══ Given entries ══
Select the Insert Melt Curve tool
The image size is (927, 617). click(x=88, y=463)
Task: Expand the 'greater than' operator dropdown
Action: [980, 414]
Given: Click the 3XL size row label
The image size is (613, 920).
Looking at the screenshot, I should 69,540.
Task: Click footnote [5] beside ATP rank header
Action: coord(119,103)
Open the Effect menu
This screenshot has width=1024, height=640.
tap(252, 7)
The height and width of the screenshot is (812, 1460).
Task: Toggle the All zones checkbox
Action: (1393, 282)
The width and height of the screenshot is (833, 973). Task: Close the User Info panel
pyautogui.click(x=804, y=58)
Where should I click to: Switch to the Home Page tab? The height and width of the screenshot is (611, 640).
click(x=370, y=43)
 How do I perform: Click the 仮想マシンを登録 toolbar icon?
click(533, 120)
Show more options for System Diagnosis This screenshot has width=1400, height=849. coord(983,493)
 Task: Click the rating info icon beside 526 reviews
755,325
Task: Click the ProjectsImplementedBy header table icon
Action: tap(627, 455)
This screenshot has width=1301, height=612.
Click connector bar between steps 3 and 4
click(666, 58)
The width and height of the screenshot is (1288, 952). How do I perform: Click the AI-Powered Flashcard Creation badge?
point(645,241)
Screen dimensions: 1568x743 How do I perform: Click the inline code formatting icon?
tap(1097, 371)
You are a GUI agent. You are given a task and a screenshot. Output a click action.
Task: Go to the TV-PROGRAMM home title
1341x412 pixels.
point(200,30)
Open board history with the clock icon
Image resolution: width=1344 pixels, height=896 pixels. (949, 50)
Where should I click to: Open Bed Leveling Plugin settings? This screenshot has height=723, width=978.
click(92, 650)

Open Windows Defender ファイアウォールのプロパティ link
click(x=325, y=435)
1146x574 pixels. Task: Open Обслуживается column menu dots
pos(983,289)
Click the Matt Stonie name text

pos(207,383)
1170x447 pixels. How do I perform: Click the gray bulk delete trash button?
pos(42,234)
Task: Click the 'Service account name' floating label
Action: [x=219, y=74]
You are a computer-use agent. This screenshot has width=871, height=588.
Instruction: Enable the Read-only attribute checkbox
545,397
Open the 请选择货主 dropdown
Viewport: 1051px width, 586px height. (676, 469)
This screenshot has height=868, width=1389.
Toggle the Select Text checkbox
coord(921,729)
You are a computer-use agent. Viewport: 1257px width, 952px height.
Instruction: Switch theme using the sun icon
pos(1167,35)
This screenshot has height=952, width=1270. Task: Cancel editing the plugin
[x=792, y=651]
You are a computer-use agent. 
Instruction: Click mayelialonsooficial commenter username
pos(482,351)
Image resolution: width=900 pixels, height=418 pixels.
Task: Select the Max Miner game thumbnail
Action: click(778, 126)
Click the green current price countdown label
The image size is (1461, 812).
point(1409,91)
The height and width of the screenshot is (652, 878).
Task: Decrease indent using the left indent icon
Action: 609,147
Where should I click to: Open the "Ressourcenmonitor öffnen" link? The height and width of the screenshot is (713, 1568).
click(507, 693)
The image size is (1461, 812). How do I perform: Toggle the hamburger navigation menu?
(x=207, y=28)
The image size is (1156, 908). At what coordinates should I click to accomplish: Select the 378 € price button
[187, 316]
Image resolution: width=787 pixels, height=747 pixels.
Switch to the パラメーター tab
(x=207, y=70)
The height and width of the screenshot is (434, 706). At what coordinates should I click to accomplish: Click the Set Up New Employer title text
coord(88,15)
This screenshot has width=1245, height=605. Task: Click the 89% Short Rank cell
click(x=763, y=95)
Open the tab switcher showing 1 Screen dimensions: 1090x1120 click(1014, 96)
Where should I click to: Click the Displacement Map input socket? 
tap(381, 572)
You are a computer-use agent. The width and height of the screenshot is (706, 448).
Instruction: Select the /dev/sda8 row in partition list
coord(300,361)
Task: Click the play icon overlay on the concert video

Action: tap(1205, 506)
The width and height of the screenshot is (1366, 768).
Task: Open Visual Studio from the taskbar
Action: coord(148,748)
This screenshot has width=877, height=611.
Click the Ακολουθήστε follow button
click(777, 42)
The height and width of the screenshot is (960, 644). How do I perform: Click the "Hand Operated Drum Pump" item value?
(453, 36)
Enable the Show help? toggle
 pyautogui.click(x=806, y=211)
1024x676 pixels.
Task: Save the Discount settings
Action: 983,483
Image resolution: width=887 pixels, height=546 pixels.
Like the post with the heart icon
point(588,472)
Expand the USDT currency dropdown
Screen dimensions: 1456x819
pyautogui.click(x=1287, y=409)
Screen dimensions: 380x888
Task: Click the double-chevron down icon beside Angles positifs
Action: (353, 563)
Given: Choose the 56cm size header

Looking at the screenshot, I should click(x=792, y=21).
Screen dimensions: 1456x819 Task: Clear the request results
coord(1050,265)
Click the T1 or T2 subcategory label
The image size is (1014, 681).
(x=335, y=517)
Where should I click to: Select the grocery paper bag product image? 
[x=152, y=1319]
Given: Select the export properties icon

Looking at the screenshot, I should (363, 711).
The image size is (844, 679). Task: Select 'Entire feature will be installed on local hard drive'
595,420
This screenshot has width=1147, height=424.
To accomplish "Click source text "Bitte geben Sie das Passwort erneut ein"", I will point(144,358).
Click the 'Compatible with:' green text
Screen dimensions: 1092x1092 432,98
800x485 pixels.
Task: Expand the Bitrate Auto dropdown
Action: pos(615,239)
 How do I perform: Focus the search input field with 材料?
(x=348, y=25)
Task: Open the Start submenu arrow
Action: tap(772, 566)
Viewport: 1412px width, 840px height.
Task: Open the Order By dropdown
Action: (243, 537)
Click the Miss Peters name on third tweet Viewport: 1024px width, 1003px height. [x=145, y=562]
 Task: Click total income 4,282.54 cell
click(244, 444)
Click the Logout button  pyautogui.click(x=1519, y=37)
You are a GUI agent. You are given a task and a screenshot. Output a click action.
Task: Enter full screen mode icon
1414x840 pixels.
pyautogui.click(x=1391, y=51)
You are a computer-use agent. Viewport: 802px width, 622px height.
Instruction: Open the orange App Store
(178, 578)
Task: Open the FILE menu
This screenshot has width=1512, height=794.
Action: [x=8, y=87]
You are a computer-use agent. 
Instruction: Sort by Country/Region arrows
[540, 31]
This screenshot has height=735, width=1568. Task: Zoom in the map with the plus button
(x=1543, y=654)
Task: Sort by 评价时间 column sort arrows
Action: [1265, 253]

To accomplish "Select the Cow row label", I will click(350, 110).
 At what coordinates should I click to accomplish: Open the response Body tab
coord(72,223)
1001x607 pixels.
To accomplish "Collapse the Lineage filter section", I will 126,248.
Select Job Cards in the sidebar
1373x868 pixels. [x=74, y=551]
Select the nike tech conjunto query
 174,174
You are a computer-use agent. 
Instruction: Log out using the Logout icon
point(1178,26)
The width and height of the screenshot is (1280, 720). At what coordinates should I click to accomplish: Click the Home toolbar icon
═══
**What is required**
Render as a JSON list of strings the lines of the listing above, from the line containing "The width and height of the screenshot is (833, 973)." through the line containing "click(x=370, y=43)", both included, with one string per line.

**Written response**
[
  "The width and height of the screenshot is (833, 973). Task: Close the User Info panel",
  "pyautogui.click(x=804, y=58)",
  "Where should I click to: Switch to the Home Page tab? The height and width of the screenshot is (611, 640).",
  "click(x=370, y=43)"
]